■ **TASK TO COMPLETE**: In the data, find the word "will" and copy out every line that has it.

[Data entries]

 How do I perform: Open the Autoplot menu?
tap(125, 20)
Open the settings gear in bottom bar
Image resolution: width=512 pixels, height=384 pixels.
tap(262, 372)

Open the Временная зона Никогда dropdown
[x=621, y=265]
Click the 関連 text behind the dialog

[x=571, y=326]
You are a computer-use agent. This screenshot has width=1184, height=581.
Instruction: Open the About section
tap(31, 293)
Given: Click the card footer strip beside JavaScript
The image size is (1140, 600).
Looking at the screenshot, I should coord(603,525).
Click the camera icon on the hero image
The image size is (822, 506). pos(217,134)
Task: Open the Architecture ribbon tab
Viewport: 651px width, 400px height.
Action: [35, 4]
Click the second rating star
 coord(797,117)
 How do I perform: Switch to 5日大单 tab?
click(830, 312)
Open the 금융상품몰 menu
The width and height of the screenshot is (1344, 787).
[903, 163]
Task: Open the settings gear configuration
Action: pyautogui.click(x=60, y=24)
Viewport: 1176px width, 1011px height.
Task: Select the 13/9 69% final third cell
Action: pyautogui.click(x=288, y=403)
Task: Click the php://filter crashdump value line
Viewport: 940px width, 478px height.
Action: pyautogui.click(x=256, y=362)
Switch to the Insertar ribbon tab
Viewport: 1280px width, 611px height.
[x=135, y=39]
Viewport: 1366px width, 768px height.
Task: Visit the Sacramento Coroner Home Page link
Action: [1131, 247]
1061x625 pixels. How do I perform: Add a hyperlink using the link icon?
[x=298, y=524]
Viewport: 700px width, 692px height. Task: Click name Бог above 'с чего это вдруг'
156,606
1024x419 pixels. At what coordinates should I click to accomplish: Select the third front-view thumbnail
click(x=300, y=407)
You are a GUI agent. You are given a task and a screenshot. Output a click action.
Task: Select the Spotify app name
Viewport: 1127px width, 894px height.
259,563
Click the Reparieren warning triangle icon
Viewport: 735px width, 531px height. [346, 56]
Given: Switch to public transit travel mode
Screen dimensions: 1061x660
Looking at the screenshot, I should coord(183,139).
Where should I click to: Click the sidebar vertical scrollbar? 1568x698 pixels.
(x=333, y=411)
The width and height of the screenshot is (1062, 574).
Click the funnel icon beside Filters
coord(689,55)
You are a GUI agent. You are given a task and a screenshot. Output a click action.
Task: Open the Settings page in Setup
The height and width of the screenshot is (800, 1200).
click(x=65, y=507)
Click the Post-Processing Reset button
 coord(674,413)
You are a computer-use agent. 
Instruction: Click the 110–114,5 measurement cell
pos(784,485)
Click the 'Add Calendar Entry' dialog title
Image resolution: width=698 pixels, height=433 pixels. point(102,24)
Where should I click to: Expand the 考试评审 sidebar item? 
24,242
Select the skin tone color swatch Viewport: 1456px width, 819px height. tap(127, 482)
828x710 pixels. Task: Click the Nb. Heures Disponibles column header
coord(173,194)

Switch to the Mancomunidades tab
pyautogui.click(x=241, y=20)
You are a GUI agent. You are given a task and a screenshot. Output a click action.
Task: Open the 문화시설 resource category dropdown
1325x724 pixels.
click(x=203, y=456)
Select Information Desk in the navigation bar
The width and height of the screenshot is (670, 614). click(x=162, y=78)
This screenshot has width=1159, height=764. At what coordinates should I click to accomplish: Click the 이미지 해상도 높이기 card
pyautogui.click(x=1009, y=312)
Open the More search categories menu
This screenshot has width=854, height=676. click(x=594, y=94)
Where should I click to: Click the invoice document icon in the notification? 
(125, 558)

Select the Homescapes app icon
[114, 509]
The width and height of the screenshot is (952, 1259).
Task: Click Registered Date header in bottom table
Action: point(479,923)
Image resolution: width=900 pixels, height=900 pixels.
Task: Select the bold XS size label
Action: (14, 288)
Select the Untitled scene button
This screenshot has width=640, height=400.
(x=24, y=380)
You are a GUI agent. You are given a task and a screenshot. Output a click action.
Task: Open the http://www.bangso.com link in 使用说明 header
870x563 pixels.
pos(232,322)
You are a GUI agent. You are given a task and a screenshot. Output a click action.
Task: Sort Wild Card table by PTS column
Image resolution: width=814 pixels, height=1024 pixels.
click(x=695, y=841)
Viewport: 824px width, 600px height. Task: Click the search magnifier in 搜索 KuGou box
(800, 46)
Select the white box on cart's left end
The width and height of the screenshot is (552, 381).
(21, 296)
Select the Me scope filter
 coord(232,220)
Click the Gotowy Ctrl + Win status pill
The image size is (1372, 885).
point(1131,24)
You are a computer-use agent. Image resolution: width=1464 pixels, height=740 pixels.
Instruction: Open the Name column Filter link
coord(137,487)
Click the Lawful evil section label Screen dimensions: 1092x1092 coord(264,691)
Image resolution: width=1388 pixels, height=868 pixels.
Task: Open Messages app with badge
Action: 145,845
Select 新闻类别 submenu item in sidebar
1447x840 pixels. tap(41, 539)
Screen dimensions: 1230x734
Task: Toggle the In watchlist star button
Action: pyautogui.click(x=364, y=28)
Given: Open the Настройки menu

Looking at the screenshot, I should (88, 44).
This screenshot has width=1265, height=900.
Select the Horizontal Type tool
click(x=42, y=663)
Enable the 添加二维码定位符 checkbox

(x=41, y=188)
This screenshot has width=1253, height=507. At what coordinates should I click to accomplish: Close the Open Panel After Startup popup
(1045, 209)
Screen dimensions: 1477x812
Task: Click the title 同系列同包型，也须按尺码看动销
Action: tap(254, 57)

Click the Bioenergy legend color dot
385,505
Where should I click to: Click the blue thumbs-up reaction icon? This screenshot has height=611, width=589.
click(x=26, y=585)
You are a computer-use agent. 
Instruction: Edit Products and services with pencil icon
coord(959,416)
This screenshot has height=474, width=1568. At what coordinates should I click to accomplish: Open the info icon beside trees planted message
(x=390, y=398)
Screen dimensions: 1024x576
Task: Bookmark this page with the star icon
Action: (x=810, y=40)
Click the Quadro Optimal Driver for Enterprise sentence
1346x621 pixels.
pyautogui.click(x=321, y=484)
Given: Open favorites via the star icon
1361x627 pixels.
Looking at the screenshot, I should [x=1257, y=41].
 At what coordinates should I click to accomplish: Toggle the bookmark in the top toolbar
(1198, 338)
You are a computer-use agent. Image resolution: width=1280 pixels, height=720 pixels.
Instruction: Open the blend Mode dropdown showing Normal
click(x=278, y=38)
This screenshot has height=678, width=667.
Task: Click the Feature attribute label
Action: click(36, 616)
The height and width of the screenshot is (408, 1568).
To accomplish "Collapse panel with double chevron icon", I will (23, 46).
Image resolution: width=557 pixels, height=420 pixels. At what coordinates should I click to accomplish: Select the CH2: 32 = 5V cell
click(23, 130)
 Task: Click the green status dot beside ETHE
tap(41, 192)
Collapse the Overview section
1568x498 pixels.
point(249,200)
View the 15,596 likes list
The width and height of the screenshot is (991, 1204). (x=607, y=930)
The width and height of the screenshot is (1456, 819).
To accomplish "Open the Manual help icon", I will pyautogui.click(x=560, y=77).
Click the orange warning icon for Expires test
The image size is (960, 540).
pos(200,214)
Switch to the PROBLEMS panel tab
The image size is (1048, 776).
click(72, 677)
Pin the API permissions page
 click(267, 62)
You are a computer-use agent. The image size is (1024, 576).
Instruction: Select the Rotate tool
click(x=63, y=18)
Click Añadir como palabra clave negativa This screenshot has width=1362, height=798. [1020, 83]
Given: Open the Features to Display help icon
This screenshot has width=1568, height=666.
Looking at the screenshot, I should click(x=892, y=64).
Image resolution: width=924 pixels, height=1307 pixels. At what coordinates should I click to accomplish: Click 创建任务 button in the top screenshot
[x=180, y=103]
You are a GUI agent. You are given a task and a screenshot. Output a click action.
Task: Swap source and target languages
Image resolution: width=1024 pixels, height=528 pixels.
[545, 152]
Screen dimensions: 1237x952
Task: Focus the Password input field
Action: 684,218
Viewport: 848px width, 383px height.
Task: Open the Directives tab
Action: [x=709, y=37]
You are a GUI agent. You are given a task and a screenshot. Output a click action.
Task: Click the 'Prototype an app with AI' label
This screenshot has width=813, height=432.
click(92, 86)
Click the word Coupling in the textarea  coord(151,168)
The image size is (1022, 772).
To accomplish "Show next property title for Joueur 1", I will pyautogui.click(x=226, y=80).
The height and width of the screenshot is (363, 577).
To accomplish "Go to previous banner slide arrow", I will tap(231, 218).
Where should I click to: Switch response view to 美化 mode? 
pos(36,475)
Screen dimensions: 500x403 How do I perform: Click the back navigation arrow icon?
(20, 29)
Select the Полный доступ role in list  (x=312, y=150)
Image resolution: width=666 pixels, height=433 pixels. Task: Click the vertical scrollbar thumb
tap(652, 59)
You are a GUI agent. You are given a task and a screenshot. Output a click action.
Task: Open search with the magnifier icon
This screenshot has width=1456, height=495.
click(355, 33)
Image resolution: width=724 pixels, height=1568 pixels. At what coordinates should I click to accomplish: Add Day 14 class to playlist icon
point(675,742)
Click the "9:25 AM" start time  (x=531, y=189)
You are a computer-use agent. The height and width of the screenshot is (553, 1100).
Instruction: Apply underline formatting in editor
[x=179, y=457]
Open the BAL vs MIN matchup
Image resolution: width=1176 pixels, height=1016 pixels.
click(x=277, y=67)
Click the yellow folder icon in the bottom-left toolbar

■ **SOLUTION TO THIS PROBLEM**:
To accomplish "Collapse panel with double chevron icon", I will (23, 46).
To accomplish "Open the Manual help icon", I will pyautogui.click(x=560, y=77).
To accomplish "Show next property title for Joueur 1", I will pyautogui.click(x=226, y=80).
To accomplish "Go to previous banner slide arrow", I will tap(231, 218).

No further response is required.